What you have to do:
Would you reproduce, word for word, the section of the rows below that begins with the line containing "The image size is (571, 403)." and ends with the line containing "will [x=197, y=21].", including both of those lines?

· · · ·

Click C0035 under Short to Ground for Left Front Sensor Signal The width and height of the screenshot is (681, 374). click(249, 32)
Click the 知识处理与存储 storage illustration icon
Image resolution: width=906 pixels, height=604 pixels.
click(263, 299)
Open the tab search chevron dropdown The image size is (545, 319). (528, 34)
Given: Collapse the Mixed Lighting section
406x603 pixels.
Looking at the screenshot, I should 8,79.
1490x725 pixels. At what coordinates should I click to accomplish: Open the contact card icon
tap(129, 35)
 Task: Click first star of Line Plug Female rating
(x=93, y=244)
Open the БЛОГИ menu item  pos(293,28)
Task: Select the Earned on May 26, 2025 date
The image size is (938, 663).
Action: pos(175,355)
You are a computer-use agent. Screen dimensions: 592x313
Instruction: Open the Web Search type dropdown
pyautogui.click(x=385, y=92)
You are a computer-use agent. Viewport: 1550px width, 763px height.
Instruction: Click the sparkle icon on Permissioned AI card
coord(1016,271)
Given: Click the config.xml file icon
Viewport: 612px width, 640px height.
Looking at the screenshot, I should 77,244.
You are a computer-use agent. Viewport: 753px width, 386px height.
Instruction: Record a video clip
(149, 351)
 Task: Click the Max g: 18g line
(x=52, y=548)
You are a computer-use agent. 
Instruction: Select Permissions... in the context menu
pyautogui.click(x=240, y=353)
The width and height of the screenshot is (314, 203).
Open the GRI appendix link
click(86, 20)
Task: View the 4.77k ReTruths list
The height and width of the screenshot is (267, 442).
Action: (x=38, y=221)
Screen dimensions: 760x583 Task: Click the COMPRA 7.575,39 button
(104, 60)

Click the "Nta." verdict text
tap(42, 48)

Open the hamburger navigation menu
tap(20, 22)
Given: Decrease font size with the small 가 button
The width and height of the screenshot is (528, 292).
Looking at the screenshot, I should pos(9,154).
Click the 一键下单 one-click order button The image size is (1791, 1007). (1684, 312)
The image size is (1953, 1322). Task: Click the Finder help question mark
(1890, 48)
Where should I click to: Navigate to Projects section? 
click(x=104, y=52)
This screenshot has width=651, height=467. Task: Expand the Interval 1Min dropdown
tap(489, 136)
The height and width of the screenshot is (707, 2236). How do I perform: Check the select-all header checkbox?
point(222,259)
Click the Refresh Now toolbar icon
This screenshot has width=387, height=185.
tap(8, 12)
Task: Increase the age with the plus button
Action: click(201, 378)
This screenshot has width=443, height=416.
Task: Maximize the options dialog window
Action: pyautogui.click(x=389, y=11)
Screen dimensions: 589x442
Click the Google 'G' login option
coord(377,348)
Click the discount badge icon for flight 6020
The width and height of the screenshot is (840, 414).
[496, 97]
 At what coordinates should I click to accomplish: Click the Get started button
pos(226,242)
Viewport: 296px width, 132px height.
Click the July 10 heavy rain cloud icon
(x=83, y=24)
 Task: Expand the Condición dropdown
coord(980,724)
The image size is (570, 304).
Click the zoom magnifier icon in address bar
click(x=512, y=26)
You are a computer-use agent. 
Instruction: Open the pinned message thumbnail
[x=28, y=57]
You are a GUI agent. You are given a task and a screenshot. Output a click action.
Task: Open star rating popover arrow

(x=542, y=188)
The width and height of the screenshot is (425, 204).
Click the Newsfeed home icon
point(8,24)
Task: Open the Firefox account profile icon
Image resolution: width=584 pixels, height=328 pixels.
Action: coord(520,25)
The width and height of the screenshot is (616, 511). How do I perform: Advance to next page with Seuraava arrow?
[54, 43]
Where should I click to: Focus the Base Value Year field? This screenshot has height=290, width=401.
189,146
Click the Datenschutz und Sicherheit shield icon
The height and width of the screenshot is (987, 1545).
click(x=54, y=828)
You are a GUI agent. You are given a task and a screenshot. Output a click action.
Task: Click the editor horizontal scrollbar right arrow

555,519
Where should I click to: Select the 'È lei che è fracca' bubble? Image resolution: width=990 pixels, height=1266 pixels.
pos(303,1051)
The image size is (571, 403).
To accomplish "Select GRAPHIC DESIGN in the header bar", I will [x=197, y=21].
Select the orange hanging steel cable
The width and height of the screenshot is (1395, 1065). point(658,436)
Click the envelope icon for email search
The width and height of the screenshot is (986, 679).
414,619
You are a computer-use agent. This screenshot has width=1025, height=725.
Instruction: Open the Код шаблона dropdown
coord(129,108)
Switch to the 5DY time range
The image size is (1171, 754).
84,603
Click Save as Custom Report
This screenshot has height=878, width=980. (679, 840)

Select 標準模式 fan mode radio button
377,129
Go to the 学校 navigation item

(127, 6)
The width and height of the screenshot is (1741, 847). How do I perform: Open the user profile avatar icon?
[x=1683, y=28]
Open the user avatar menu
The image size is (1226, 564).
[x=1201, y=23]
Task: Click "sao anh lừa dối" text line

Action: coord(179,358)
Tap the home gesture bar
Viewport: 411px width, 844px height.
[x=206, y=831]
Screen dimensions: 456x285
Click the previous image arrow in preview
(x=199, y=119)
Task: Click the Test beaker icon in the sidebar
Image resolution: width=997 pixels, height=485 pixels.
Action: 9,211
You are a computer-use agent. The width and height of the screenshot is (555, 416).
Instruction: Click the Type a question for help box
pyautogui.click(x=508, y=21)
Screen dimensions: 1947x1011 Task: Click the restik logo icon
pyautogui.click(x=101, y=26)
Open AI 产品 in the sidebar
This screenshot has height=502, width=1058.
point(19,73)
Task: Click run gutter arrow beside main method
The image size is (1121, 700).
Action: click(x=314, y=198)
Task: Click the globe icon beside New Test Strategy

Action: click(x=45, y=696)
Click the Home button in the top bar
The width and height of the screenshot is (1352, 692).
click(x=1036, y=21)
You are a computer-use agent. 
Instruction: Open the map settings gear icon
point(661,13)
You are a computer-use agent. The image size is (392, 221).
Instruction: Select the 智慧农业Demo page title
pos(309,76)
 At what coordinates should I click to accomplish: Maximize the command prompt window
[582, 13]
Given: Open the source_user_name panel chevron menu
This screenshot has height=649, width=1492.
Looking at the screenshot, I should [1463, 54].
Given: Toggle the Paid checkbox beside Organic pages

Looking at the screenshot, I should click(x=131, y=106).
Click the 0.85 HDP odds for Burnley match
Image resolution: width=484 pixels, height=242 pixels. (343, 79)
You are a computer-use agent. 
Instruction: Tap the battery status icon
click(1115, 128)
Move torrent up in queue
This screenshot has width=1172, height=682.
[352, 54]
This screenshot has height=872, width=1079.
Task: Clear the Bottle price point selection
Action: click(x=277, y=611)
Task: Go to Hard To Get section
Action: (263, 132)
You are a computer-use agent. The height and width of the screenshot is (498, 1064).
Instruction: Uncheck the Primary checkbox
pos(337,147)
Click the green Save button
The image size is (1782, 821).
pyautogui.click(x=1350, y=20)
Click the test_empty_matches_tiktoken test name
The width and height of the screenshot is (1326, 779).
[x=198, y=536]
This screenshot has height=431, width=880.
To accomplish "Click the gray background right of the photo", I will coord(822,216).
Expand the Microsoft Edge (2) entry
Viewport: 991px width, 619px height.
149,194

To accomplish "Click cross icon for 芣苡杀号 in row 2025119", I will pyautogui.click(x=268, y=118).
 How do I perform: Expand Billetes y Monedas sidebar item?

· · · ·

Worked answer:
The image size is (571, 403).
To accomplish "Select GRAPHIC DESIGN in the header bar", I will [x=197, y=21].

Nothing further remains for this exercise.